This is all tied up with G-Cloud, the plan to stick government data in the cloud, thereby making government services efficient, trusted and green. Or so it is said.

And so it was that the G-Cloud blog was really pleased to be able to announce on 18 September 2012 that:
We’re really pleased to be able to announce the first major sale of Infrastructure As A Service. Government Digital Service have signed a contract with Skyscape for:

1) Compute as a service

2) Compute as a service (test & development)

3) Storage as a service

This is all intended to support  the exciting work they’re doing on to revolutionise the way citizens access information and services online ... The purchase also shows that government is ready to embrace low cost utility cloud services and is  buying from SME’s ...
The G-Cloud team made the public statement above about how marvellous GDS are and quite independently GDS made a public statement about how marvellous G-Cloud is, coincidentally on the very same day:
In the past, we might have looked at dedicated servers or possibly even our own rack in a datacentre somewhere ...

The cloud has transformed all of this. Through the G-Cloud framework we are able to simply and rapidly buy highly reliable, highly cost-effective hosting services ...

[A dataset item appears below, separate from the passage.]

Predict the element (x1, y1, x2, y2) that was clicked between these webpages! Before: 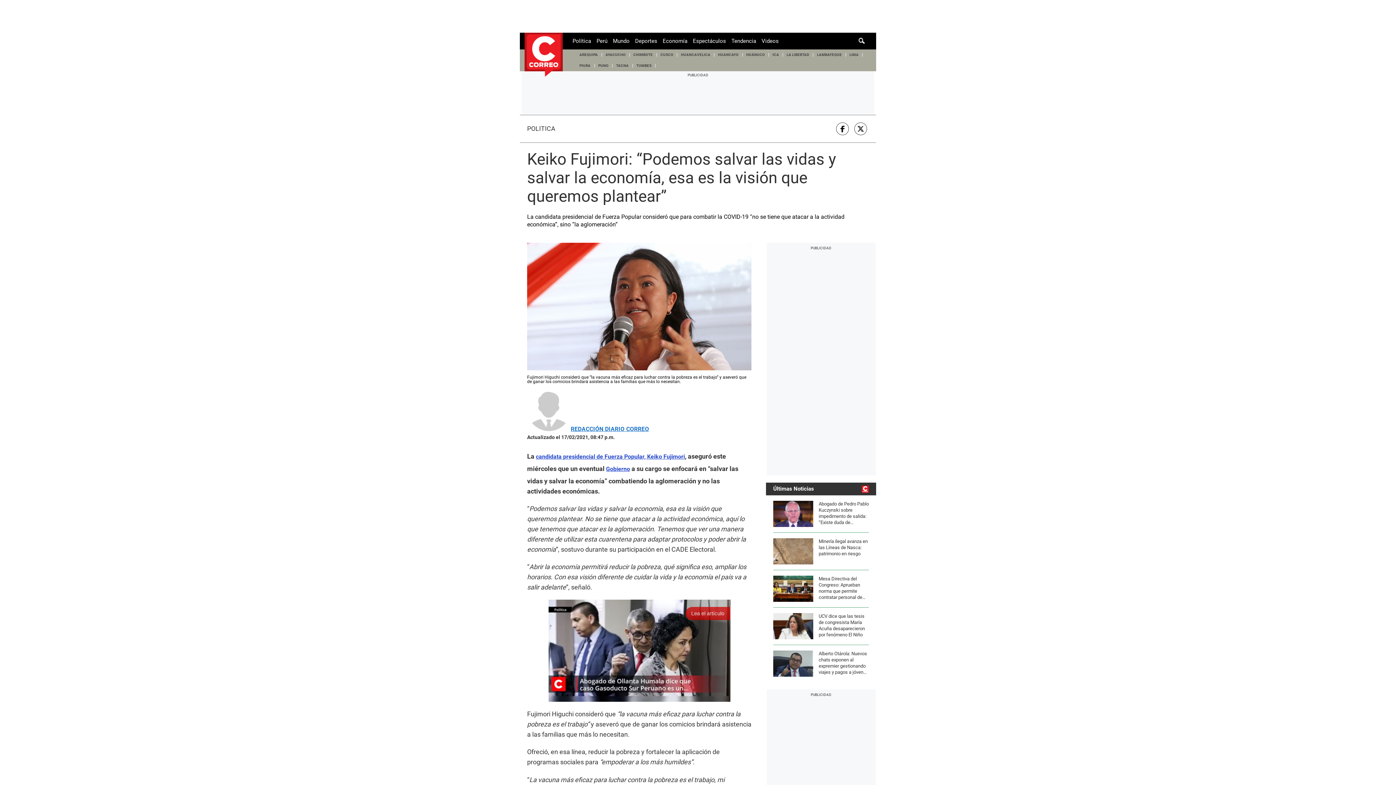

To meet the needs of GOV.UK, we are planning to work with a number of different Infrastructure as a Service providers. We are happy to announce that the first cloud hosting provider we are working with is Skyscape ...
GOV.UK is the replacement for every single central government website + Directgov + Businesslink, please see "Single government domain" on GDS's list of projects. They'll all go. They'll all be replaced with one single domain, GOV.UK.

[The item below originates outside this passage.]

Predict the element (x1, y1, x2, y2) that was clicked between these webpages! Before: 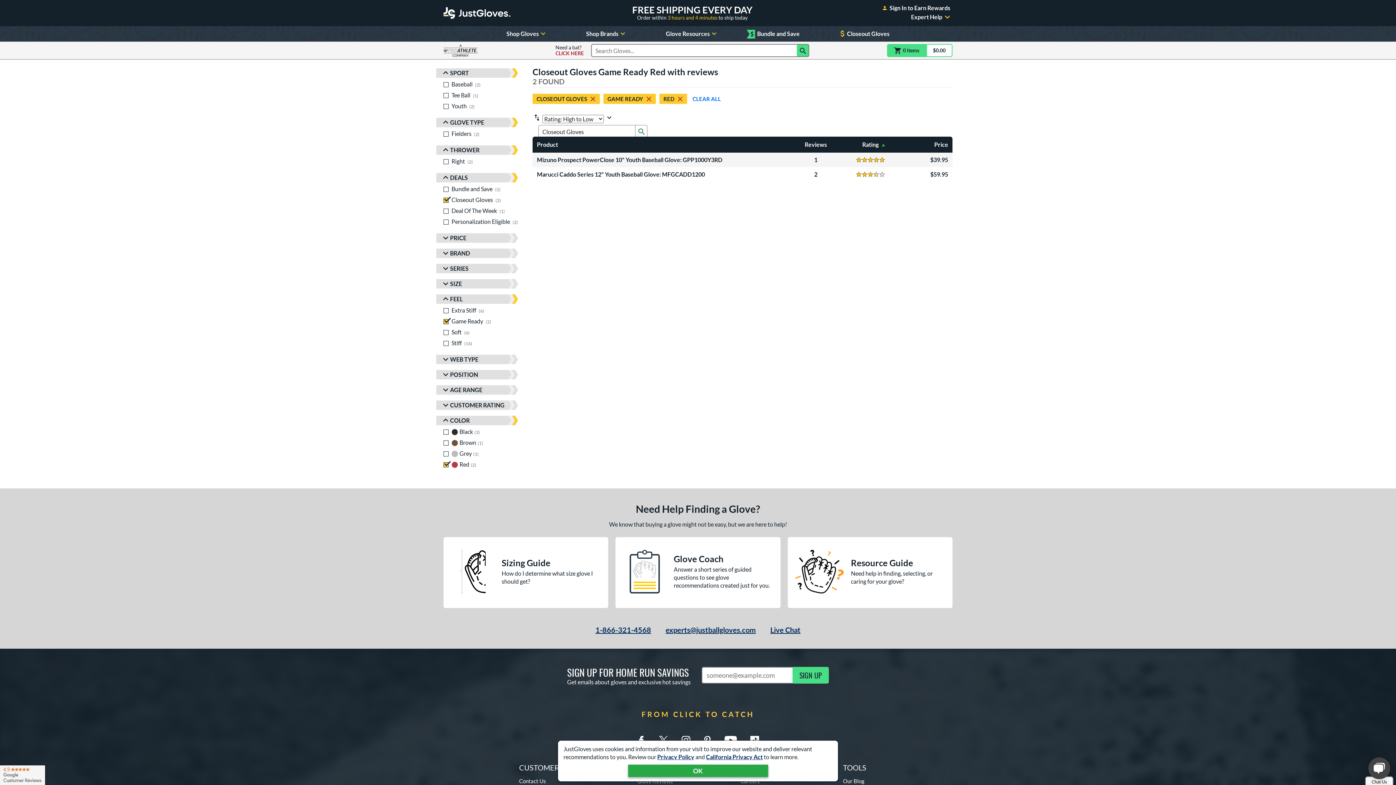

It's not as though there's any sign of GDS working on identity assurance or assisted digital. DWP are left waiting for identity assurance, Universal Credit is in limbo and millions of claimants are stuck in the poverty trap. All GDS are doing is re-writing a lot of websites that already exist.

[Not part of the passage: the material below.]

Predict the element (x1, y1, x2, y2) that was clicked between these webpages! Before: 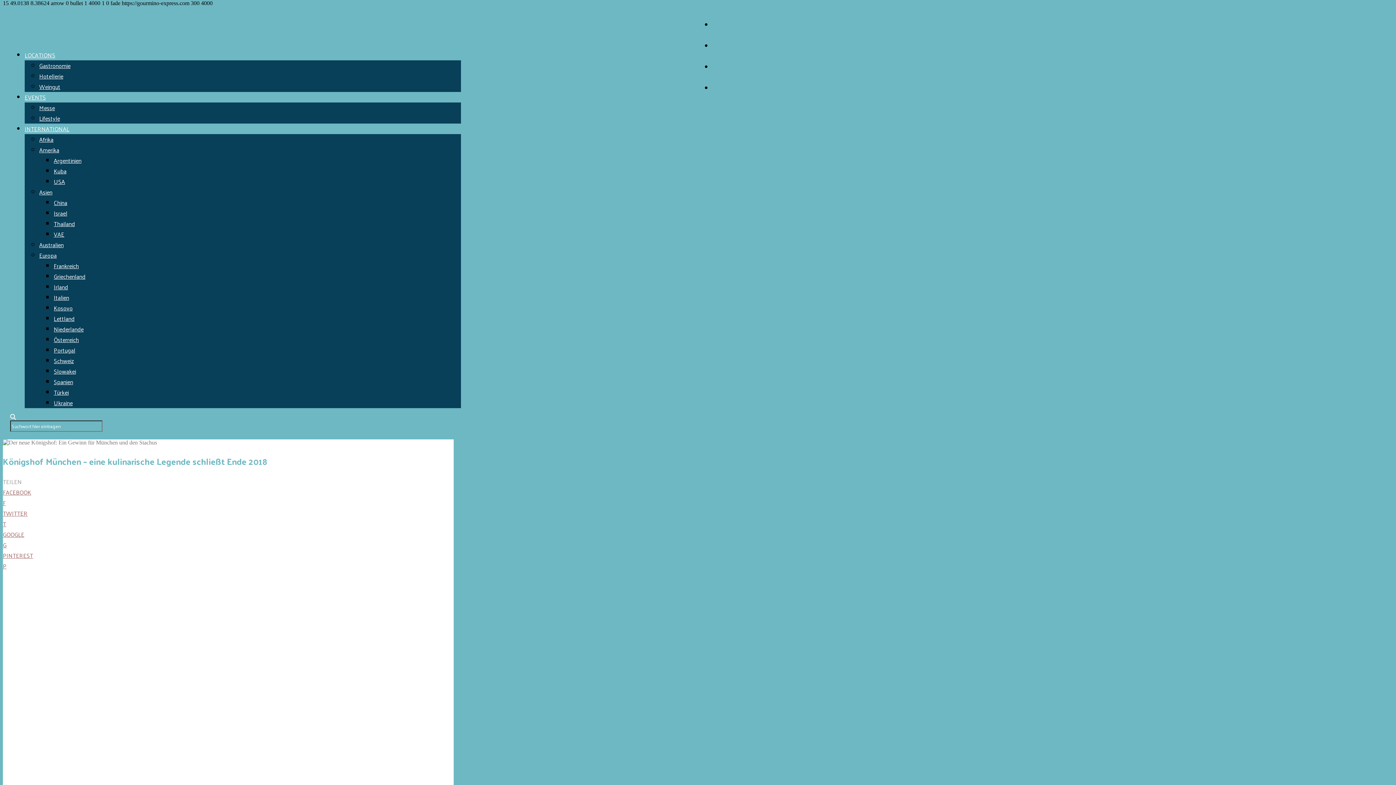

They haven't finished yet and it's still in testing but GOV.UK is the only output from GDS so far, it's their only visible raison d'être. And they've decided to host their baby not on servers at a government data centre or at a big brute of a lumbering behemoth, but on Skyscape's servers.

And who, you ask, are Skyscape?

Take a look at the "Company information" bit of the Companies House website, enter "Skyscape Cloud Services Ltd" and you, too, will discover that the company's registered office is in Corsham, that it was incorporated on 3 May 2011 as company no.07619797 and that it has yet to file any accounts. Click on "Order information on this company" and you'll find that it's a £100 £1,000 company with 10,000 100,000 1p-nominal shares to its name.

Smaller than IBM, yes – but perhaps a little too small? GOV.UK depends on a £100 £1,000 company?

The G-Cloud team find this exciting and revolutionary. GDS find it simple, rapid, highly reliable and cost-effective. And they're happy.

But are you? Are you happy? Or do you think that Whitehall's gone mad?

1 comment:

Laid-Back Public Sector New Media Guy said...

Picky picky picky!

Chill, dude - what could possibly go wrong?